多数据源上Skyline-Join查询的高效处理

高效处理天际线查询已经成为人们越来越感兴趣的一个领域。许多早期的skyline技术都假定skyline查询应用于单个数据表。当然，这些算法不适合许多应用程序，其中skyline查询可能涉及属于多个数据源的属性。换句话说，如果skyline查询中使用的数据存储在多个表中，那么在搜索skyline之前将需要进行连接操作。在多个数据源上计算天际线的任务被称为天际线连接问题，并提出了各种天际线连接算法。然而，目前的建议有几个缺点:它们经常需要彻底扫描输入表以获得skyline-join结果集;此外，用于消除元组的修剪技术主要基于昂贵的成对元组到元组比较。在本文中，我们的目标是通过提出两种新的天际线连接算法来解决这些缺点，即天际线敏感连接(S2J)和对称天际线敏感连接(S3J)，以处理两个数据源上的天际线查询。我们的方法使用一种新的层/区域修剪技术(lr -剪枝)来计算结果，该技术修剪块中的连接空间，而不是单个数据点，从而避免了过多的成对点对点优势检查。此外，S3J算法利用早期停止条件，通过仅访问输入表的子集来成功计算天际线结果。除了S2J和S3J算法，我们还提出了S2 J-M和S3 J-M算法。这些算法扩展了S2J和S3J的双向天际线连接能力，以有效地处理两个以上数据源上的天际线连接查询。S2 J-M和S3 J-M利用扩展的lr -剪枝概念(称为M-way lr -剪枝)来计算在天际线处理过程中集成两个以上数据源的多路天际线连接。我们报告了大量的实验结果，证实了所提出的算法比最先进的天际线连接技术的优势。
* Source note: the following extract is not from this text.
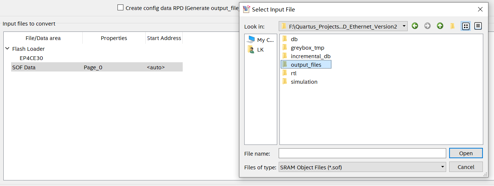
Task: Click the Forward navigation arrow icon
Action: click(x=427, y=26)
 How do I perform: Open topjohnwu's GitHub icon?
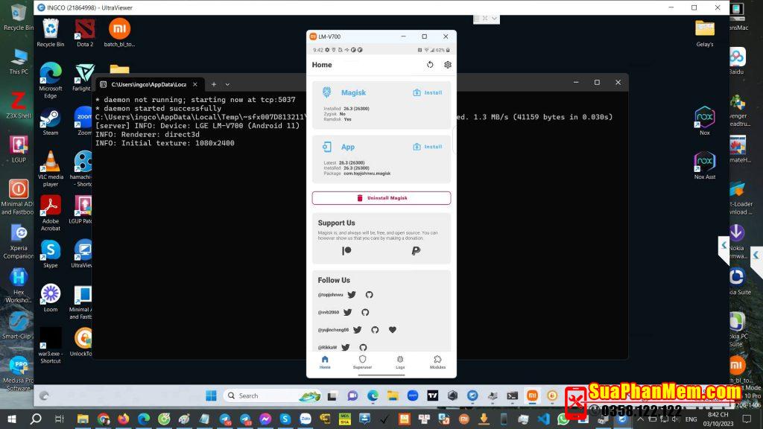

本文章由计算机程序翻译，如有差异，请以英文原文为准。

求助全文

约1分钟内获得全文求助全文

来源期刊

ACM Transactions on Database Systems 工程技术-计算机：软件工程

CiteScore

5.60

自引率

0.00%

发文量

审稿时长

>12 weeks

期刊介绍： Heavily used in both academic and corporate R&D settings, ACM Transactions on Database Systems (TODS) is a key publication for computer scientists working in data abstraction, data modeling, and designing data management systems. Topics include storage and retrieval, transaction management, distributed and federated databases, semantics of data, intelligent databases, and operations and algorithms relating to these areas. In this rapidly changing field, TODS provides insights into the thoughts of the best minds in database R&D.